▶ **PROBLEM**
Your answer must be the line containing "This screenshot has height=360, width=640." and each following line to the end of the listing below, copied exactly, with pictures removed and nothing added.

====== MATERIAL TO PROCESS

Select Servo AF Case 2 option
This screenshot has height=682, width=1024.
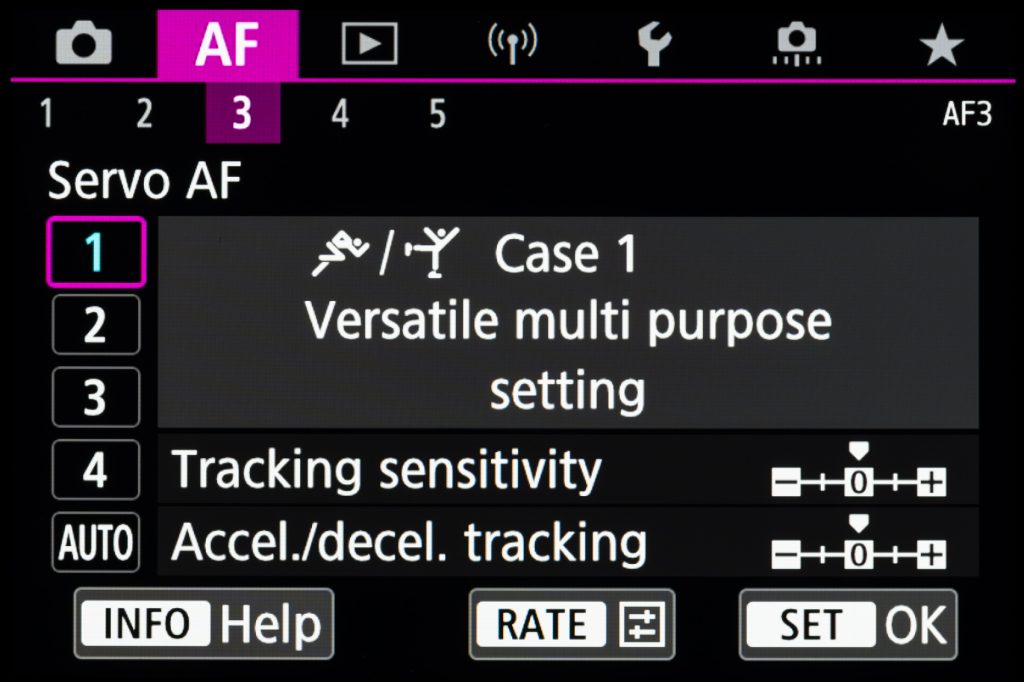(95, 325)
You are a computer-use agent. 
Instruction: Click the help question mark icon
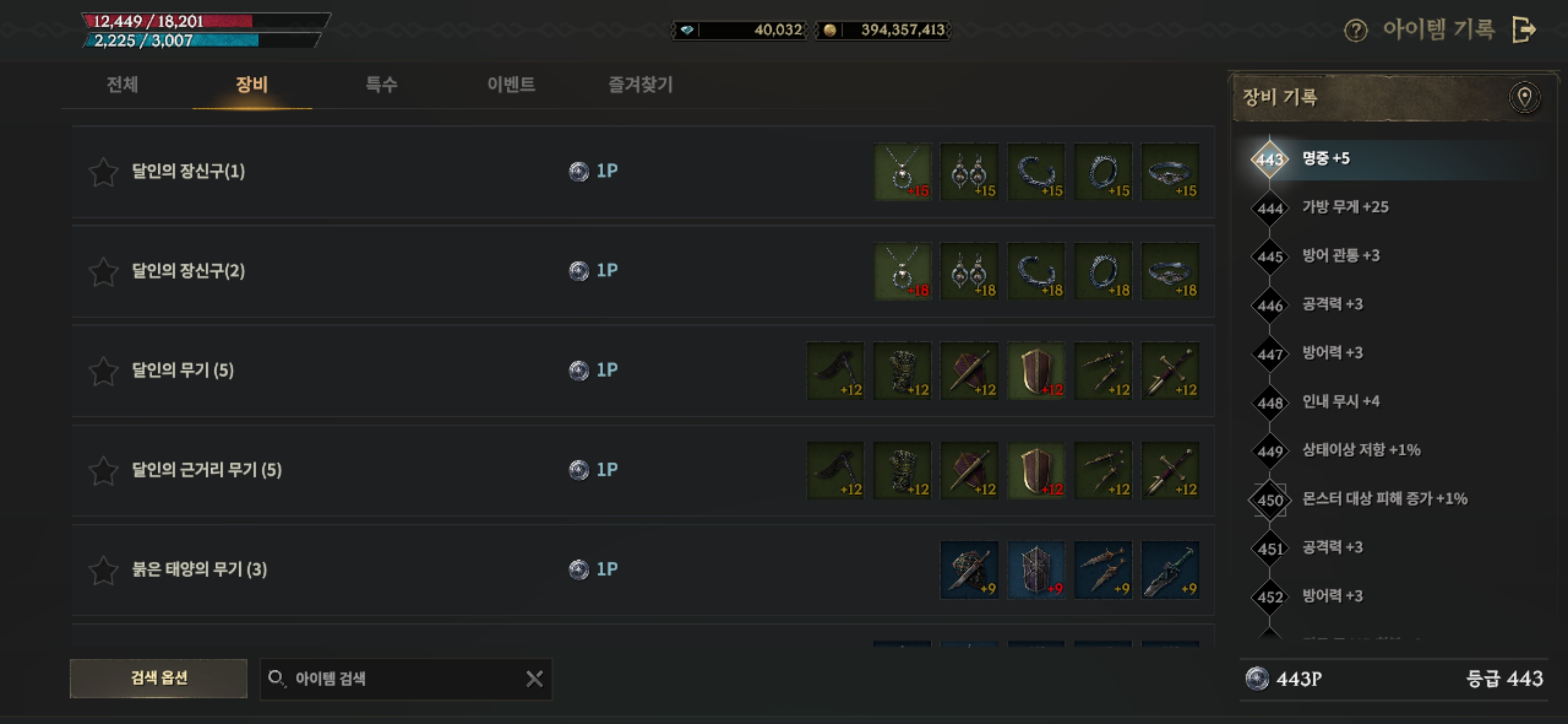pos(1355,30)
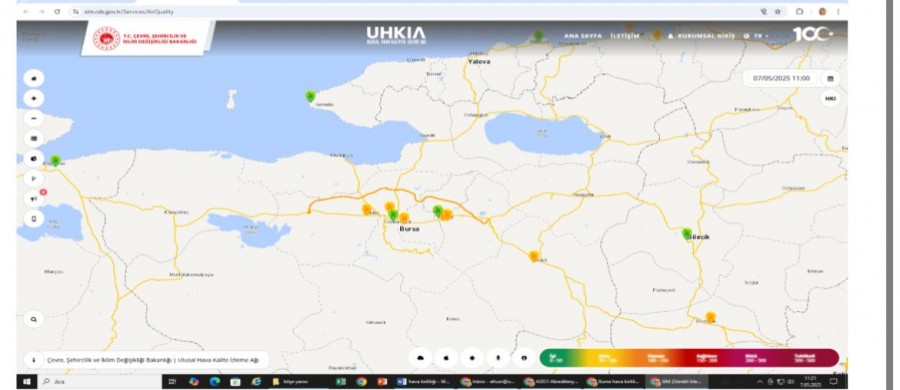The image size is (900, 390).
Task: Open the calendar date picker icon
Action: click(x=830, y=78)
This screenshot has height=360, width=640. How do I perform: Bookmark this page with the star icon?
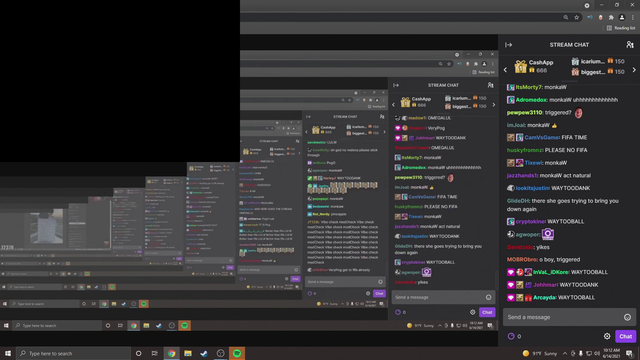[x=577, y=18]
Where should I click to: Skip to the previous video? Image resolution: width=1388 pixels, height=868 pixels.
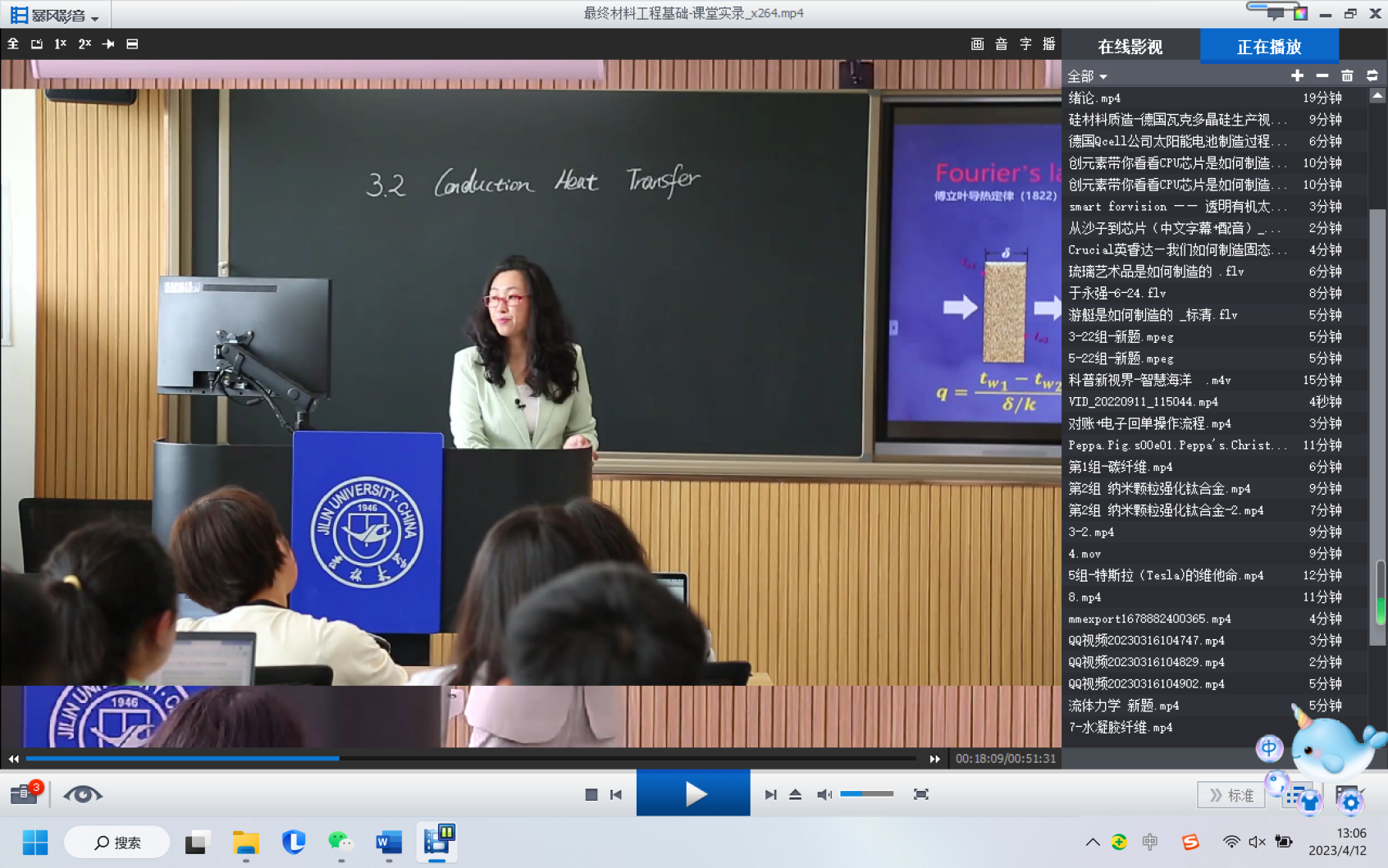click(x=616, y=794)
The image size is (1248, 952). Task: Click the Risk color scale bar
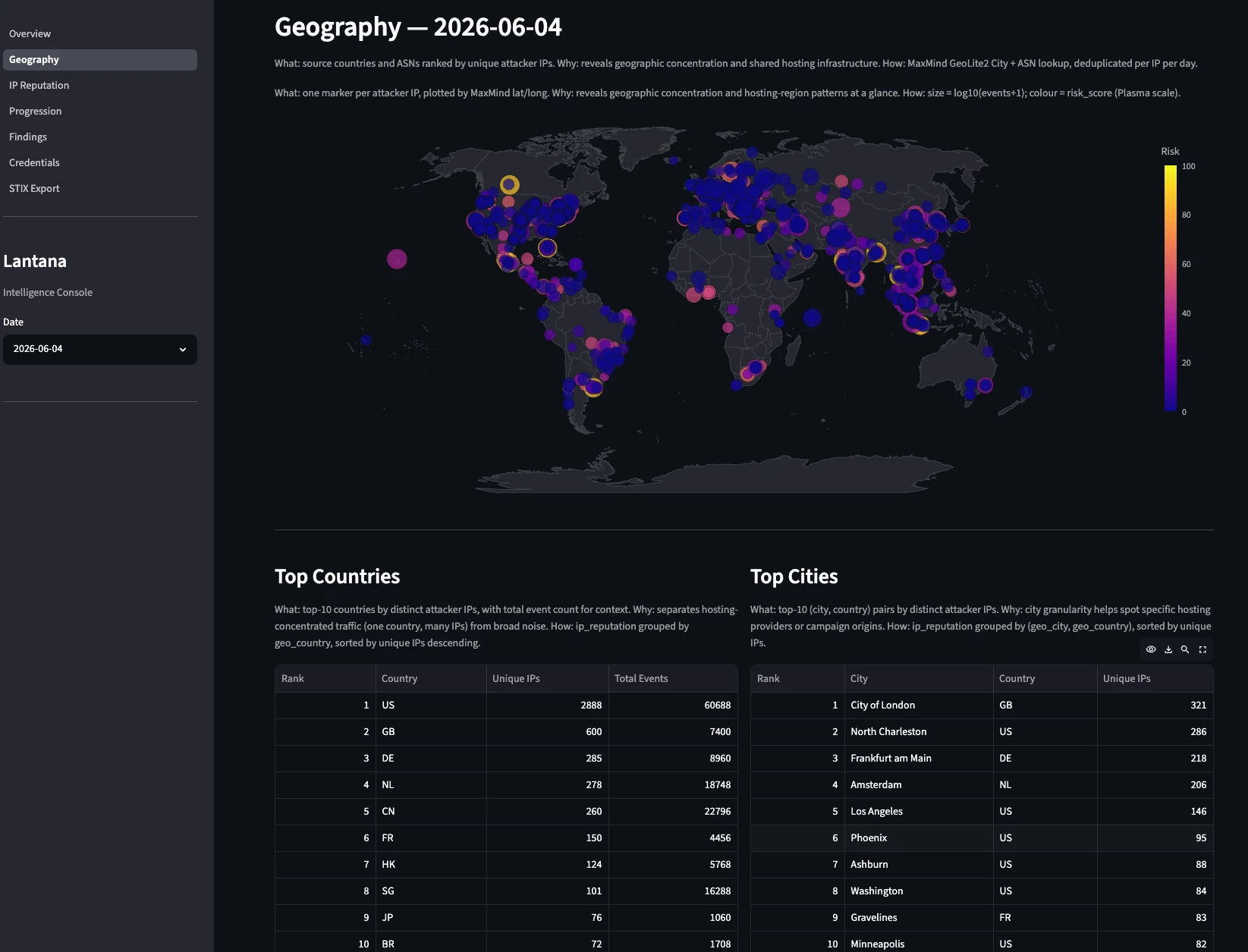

============

▶ **REPLY TO THE EXERCISE**
This screenshot has height=360, width=640. How do I perform: Bookmark this page with the star icon?
[x=577, y=18]
Where should I click to: Skip to the previous video? Image resolution: width=1388 pixels, height=868 pixels.
click(x=616, y=794)
The image size is (1248, 952). Task: Click the Risk color scale bar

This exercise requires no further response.